== Data provided ==

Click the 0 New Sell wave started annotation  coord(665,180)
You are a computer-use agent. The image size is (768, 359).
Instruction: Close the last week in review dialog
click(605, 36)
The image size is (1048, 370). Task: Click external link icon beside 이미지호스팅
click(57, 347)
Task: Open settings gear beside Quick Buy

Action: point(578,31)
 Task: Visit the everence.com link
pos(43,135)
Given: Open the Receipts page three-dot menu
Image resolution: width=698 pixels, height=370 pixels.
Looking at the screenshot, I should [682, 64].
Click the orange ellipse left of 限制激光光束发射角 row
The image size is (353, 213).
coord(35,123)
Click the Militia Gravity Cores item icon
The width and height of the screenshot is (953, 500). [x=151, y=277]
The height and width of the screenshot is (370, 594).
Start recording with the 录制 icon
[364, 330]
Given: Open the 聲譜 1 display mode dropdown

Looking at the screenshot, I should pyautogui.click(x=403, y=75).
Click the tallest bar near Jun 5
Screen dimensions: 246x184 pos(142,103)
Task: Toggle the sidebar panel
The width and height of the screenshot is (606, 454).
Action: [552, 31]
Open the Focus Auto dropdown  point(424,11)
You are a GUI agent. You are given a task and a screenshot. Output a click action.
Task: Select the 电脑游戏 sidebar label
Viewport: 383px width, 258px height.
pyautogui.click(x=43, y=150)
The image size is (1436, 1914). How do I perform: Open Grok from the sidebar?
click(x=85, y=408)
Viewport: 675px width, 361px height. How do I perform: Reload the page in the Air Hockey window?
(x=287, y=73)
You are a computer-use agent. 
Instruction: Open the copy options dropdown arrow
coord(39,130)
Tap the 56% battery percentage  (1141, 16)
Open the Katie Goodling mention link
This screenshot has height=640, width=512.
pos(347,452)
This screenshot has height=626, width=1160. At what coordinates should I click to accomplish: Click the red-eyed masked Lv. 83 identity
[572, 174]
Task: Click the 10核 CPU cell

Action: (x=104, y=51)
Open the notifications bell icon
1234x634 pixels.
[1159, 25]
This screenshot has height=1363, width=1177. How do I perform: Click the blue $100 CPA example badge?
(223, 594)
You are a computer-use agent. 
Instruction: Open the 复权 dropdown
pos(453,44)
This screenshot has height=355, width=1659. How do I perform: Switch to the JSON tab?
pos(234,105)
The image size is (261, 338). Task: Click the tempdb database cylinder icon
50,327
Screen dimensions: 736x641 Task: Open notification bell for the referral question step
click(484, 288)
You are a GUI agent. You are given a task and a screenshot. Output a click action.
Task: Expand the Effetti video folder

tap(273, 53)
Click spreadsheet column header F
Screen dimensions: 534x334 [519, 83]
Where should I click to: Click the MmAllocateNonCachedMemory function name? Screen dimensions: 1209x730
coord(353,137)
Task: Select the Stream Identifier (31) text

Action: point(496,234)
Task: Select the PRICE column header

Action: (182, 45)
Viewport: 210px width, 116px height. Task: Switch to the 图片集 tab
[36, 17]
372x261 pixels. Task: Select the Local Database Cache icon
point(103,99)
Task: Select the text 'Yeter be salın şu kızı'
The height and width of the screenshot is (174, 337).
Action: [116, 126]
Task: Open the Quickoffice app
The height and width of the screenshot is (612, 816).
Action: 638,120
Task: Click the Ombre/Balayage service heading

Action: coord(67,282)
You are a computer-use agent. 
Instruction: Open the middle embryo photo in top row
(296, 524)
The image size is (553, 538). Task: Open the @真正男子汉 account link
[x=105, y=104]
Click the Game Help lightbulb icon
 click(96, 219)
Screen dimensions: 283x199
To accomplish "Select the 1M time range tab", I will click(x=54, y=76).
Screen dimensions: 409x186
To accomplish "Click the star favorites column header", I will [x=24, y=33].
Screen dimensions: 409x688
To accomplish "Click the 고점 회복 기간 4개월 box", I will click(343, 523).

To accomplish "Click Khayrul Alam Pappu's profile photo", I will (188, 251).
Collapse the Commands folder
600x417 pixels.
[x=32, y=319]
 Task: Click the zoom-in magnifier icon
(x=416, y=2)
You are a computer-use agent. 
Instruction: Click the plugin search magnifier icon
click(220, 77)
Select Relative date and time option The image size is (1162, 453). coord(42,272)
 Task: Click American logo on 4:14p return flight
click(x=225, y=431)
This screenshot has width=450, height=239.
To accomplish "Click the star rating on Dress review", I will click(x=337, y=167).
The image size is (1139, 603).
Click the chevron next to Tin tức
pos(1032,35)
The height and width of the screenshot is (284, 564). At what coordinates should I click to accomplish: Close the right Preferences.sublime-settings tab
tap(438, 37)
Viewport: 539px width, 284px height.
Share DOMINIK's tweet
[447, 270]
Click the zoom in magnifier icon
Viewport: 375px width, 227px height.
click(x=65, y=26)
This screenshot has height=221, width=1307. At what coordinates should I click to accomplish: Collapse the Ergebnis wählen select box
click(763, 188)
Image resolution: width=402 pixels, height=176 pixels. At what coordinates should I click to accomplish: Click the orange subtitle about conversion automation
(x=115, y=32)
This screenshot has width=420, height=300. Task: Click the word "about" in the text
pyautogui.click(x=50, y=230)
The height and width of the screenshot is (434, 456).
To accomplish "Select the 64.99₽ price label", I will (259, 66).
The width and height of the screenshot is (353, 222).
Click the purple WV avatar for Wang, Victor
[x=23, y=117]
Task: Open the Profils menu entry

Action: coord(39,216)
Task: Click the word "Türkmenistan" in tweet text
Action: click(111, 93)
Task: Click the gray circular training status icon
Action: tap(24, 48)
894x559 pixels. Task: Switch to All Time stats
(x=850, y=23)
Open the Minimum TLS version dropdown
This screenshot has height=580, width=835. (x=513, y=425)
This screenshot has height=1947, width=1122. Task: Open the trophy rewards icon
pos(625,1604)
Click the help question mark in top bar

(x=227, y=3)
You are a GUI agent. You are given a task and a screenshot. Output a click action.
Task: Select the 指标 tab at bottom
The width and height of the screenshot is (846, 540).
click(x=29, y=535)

===

Look through the records for the string "label". Copy every line that has it.

Task: Select the 电脑游戏 sidebar label
To accomplish "Select the 64.99₽ price label", I will (259, 66).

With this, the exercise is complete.